The following times are Eastern. I’m watching the PBS coverage.
9:00: Jim Lehrer, Mark Shields, David Brooks observe this is Palin’s big chance to prove she can talk coherently.
9:01: Gwen Ifil, the moderator, outlines the format. Gov. Sarah Palin and Sen. Joe Biden come out, shake hands. Palin back in black.
9:03: First question – does the way Washington has handled the bailout show the best or worst of Washington? Biden plays it safe, quotes Obama. Dems keep fingers crossed that Biden will stick to that approach. Palin opens with a down-home approach: “go to a kid’s soccer [not hockey] game” and ask the parents how things are going. “The barometer is going to be resounding that our economy is hurting.” “John McCain has been one representing reform.”
9:06: Ifil: “How would you shrink the polarization we’ve seen?” Biden: “I’ve been able to reach across the aisle.” Then: “Two Mondays ago at 9:00 John McCain said the fundamentals of the economy was strong.” Palin: “He was talking to and he was talking about the American workforce, the greatest in the world.

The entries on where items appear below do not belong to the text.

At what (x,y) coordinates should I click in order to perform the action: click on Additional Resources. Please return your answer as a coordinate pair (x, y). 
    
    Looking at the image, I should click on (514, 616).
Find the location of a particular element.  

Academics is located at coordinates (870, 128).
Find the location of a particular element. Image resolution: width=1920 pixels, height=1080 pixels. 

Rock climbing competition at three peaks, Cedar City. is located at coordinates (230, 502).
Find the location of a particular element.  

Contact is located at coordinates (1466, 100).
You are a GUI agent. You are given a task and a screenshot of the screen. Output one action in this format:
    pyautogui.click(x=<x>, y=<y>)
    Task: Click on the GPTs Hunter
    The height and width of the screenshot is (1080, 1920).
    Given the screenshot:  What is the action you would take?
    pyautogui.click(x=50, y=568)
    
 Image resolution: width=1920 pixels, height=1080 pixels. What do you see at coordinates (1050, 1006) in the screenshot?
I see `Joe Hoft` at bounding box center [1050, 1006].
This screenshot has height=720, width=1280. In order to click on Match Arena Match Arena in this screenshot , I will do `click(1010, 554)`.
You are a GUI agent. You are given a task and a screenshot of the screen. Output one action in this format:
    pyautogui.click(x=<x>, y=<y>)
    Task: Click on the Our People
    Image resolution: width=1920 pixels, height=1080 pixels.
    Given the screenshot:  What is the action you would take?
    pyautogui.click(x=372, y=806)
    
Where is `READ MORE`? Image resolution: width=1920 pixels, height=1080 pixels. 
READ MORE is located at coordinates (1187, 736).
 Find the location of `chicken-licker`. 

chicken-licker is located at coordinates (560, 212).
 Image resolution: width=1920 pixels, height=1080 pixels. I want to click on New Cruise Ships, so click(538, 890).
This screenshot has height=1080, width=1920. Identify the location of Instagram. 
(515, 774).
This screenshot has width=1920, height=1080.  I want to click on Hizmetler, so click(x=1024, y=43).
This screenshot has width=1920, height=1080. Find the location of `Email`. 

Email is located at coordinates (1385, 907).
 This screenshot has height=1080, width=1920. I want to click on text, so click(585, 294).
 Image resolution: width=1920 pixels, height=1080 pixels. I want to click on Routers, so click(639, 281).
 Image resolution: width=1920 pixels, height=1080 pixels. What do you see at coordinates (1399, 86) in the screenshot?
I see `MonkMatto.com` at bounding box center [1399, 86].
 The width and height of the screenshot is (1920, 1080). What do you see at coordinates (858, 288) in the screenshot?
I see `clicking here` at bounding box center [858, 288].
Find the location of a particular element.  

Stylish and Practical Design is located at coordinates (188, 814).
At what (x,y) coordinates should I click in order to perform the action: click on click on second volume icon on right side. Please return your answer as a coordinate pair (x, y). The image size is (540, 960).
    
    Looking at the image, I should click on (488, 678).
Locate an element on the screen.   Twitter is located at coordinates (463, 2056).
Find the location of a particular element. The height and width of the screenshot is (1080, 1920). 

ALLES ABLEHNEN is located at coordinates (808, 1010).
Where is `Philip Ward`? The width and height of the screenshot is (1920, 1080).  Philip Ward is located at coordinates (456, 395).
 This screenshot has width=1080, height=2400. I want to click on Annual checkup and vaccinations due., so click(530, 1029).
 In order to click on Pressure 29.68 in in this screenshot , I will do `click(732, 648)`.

What I’ve done, as governor and mayor” is to have a “track record of reform.” She says Obama “has voted only along party lines.” “Put the partisanship, put the party interests aside.” “Americans are craving something new and different.” Ifil: “None of you have really answered the question.”
9:09: Ifil: “Who started the sub-prime meltdown?” Palin: “Darn right it was the predator lenders.” She continues: “Let’s commit ourselves – Joe Sixpack, hockey moms- never will we be exploited again. We need also to not get ourselves in debt.” And: “It’s not the American people’s fault the economy is hurting like it is.” Biden’s response: “McCain, while Obama was warning us,” said to the Wall St Journal “that ‘I’m always in favor of cutting regulations.’” Palin: “Barack had 94 opportunities” to vote for tax reduction. So far Palin is performing well. Biden argues that Obama and McCain “voted the same way” on the budget vote Palin is referring to. Biden cites “deregulation” again. Palin emphasizes “taxes.” She says, “I may not answer the questions the way you and Sen. Biden would like but I’ll talk straight to the American people.” Ifil cuts her off mid-sentence a minute later.
9:15: Ifil asks a question about taxing health benefits. Biden: Middle-class families “haven’t had a single break in taxes.” (You could have fooled me the last few years.) Palin: “I take issue with the redistribution of wealth principle you’re talking about.” She ties in lower taxes to the creation of more jobs. She borrows Reagan’s old “government not the solution, but the problem” line. Ifil: “Are you interested in defending McCain’s health-care plan?” Palin is, and puts the point across effectively, especially the crossing-state-lines part of the plan. Biden’s reply: “John McCain taxes, as income, every health-care plan.”
9:20: Ifil: “What promises have you and your campaigns made that you will not be able to keep” after the bailout plan. Biden notes that foreign assistance will have to be reduced, then moves into rhetoric about no longer giving big business tax breaks. Palin discusses the energy plan Obama voted for in 2005 “which gave those oil companies those big tax breaks.” An effective point which enables her to segue into her fight against the oil establishment in Alaska. Ifil: “So there’s nothing you’d take off the table” as a result of the bailout? Palin does not get into anything specific. Biden defends Obama’s vote on the energy plan.